South Carolina Department of Archives and History |
National Register Properties in South Carolina Crossways, Aiken County (450 E. Boundary St., Aiken) |
(Henry Place) Crossways, built before 1860, is an excellent example of the architectural evolution of a residence from its beginnings as the main house on an antebellum Barnwell District plantation to its use as a late nineteenth and early twentieth-century winter residence, part of the Aiken Winter Colony. Little is known about the property before the Civil War, but James L. Derby, a New York publisher and partner in the Aiken Land Improvement Company purchased Crossways in 1868. Mr. Derby is partially responsible for the creation of the Winter Colony in Aiken. The residence is a two-story plantation house which exhibits elements of the Greek Revival and Victorian styles.
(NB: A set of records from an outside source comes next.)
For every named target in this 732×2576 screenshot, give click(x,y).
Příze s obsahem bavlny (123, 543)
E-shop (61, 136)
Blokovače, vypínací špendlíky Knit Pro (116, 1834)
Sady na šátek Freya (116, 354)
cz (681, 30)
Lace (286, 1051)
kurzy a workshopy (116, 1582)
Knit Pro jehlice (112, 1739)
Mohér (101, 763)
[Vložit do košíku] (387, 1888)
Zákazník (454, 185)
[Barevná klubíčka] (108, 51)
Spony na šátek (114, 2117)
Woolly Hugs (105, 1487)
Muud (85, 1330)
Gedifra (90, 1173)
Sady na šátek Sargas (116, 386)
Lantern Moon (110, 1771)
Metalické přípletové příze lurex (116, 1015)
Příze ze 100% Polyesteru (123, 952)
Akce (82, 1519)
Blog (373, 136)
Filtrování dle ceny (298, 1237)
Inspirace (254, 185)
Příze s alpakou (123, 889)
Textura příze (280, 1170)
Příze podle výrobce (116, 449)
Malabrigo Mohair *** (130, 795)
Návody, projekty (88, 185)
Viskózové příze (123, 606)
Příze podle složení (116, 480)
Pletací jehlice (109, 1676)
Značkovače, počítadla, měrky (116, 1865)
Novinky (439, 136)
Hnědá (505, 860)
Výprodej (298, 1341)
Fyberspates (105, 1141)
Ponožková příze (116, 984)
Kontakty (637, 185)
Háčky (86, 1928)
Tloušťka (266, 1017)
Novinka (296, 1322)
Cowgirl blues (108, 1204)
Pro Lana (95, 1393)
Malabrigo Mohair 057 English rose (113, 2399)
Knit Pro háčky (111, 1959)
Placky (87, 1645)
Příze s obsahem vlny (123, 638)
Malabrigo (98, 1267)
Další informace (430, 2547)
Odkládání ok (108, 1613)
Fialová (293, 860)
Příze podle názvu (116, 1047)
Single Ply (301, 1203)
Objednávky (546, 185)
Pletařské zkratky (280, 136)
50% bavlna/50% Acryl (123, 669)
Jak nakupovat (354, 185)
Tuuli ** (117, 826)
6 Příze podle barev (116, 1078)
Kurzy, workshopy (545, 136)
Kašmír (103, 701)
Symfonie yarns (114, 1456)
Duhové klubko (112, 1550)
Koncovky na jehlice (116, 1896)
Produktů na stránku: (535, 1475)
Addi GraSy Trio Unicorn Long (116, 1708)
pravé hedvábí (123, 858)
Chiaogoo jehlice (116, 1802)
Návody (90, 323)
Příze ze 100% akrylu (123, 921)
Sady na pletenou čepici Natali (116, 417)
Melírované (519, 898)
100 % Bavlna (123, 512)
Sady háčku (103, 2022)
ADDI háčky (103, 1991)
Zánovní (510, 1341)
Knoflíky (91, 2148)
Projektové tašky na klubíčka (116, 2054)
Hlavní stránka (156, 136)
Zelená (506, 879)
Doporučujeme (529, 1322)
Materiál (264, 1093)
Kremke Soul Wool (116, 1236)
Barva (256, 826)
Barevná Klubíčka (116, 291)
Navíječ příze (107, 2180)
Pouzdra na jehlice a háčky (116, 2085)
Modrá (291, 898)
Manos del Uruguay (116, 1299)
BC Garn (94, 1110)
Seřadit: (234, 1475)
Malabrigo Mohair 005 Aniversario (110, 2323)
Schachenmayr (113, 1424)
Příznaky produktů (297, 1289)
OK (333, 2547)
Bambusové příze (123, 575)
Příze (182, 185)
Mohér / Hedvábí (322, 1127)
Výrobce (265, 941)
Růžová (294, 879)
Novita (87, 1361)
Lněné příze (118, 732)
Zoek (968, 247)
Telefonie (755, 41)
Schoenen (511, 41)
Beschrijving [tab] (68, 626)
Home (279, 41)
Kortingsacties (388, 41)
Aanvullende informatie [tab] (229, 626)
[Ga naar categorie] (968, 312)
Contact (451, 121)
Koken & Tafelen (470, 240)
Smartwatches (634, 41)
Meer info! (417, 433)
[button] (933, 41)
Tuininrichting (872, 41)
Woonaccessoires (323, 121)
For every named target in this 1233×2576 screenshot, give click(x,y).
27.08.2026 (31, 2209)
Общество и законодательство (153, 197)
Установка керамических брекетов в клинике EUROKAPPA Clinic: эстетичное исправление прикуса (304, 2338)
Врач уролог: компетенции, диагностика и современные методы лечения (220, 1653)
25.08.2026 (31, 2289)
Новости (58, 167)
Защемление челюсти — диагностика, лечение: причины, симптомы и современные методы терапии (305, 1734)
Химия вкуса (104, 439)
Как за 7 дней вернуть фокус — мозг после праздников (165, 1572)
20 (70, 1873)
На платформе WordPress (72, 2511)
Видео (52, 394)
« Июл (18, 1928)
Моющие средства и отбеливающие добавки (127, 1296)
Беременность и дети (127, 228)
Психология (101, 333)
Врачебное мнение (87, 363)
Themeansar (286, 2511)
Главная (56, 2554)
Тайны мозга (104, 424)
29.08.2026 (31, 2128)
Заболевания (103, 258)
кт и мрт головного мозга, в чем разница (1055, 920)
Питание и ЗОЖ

The trees and brick entrance pillars still stand and the drive, now a street named Crossways Place, has bungalows on both sides. The original house was two stories with three twenty feet by twenty feet rooms each. All six rooms also featured fireplaces and hardwood floors. A one story addition was added to the south or back side between ca. 1865 and ca. 1900; soon after the turn of the twentieth century the addition was expanded to two stories and included a thirty-three foot long dining room with fireplace, a kitchen and service facilities. The entire exterior is horizontal weatherboard, with brick pier foundations and a crimped metal cross-gabled roof. Listed in the National Register June 4, 1997.